ERIC Number: ED407811
Record Type: RIE
Publication Date: 1997-Mar
Pages: 42
Abstractor: N/A
ISBN: N/A
ISSN: N/A
EISSN: N/A
Available Date: N/A
Difference Blindness/Blindness Difference: Student Explorations of "Disability" over the Internet.
Murphy, Kelly; And Others
This case study describes the Internet correspondence using MOO, a multiuser, object-oriented site, that was developed between six third-grade girls and TCC, an adult with blindness. The changes from the students' original attitudes toward blindness, that blindness posed a barrier to communication and relationship-building, into their acceptance that blindness is a different way of living in the world, is described. Three stages of the students' growing understanding of blindness and ability/disability are described: (1) their first encounters with blindness in the context of having to develop new types of reading and writing skills for the electronic mail exchange; (2) their growing awareness of social and practical differences between the lives of the blind and the sighted as they developed their technical Internet skills; and (3) their focused explorations of the experience of blindness off-line and their creative transfer of that learning to other social contexts and understanding of disability.
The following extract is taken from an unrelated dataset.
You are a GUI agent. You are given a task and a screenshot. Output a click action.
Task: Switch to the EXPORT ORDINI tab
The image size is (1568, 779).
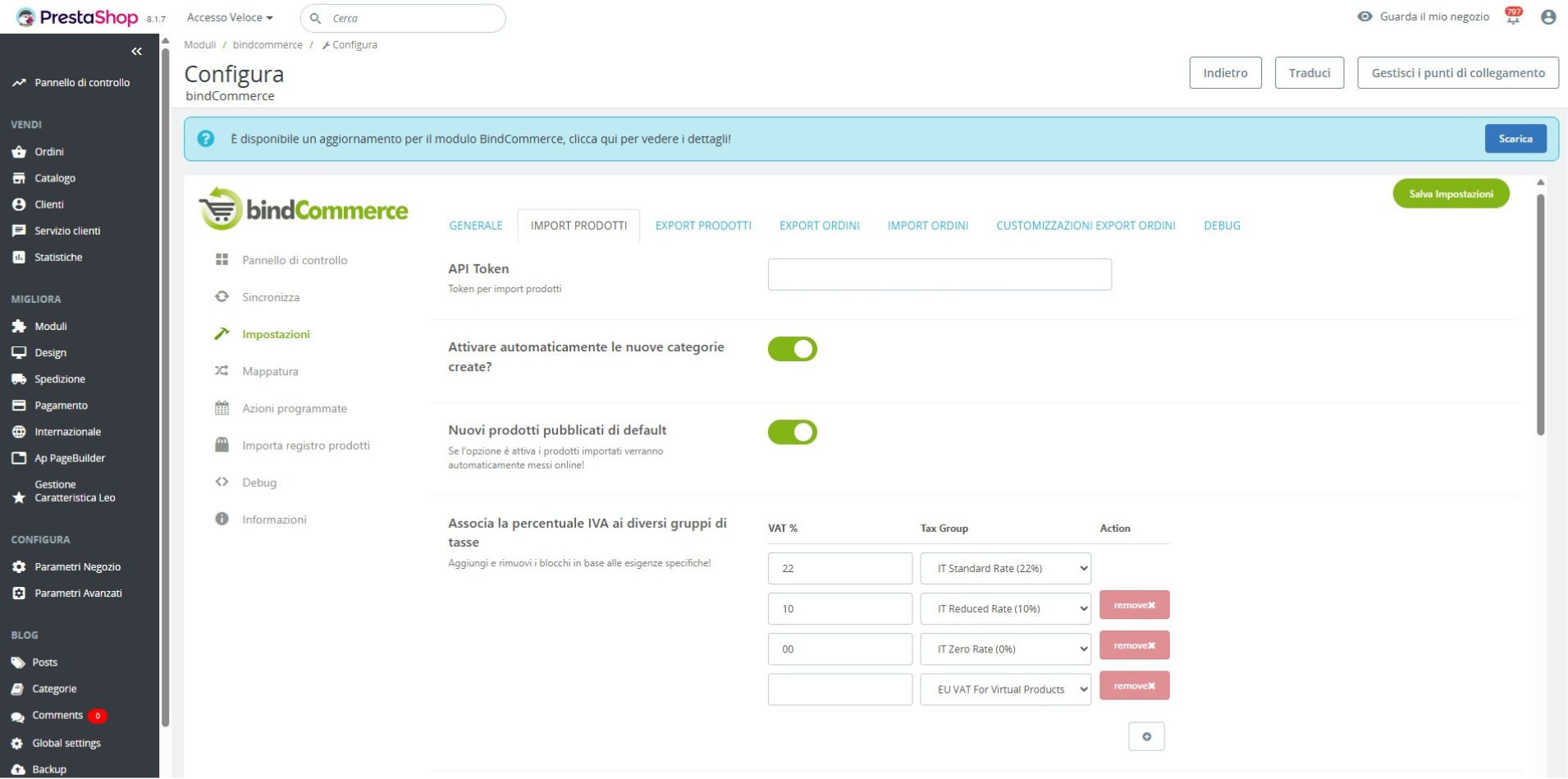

Results indicate that: (1) the Internet can provide valuable contexts for skill and knowledge development at the elementary school level and (2) the Internet is conducive to building interpersonal relationships because it masks social differences, while at the same time it can facilitate greater understanding of social differences. (CR)
Publication Type: Reports - Research; Speeches/Meeting Papers
Education Level: N/A
Audience: N/A
Language: English
Sponsor: National Science Foundation, Arlington, VA.
Authoring Institution: N/A
Grant or Contract Numbers: N/A
Author Affiliations: N/A
Note: Paper presented at the Annual Meeting of the American Educational Research Association (Chicago, IL, March 24-28, 1997).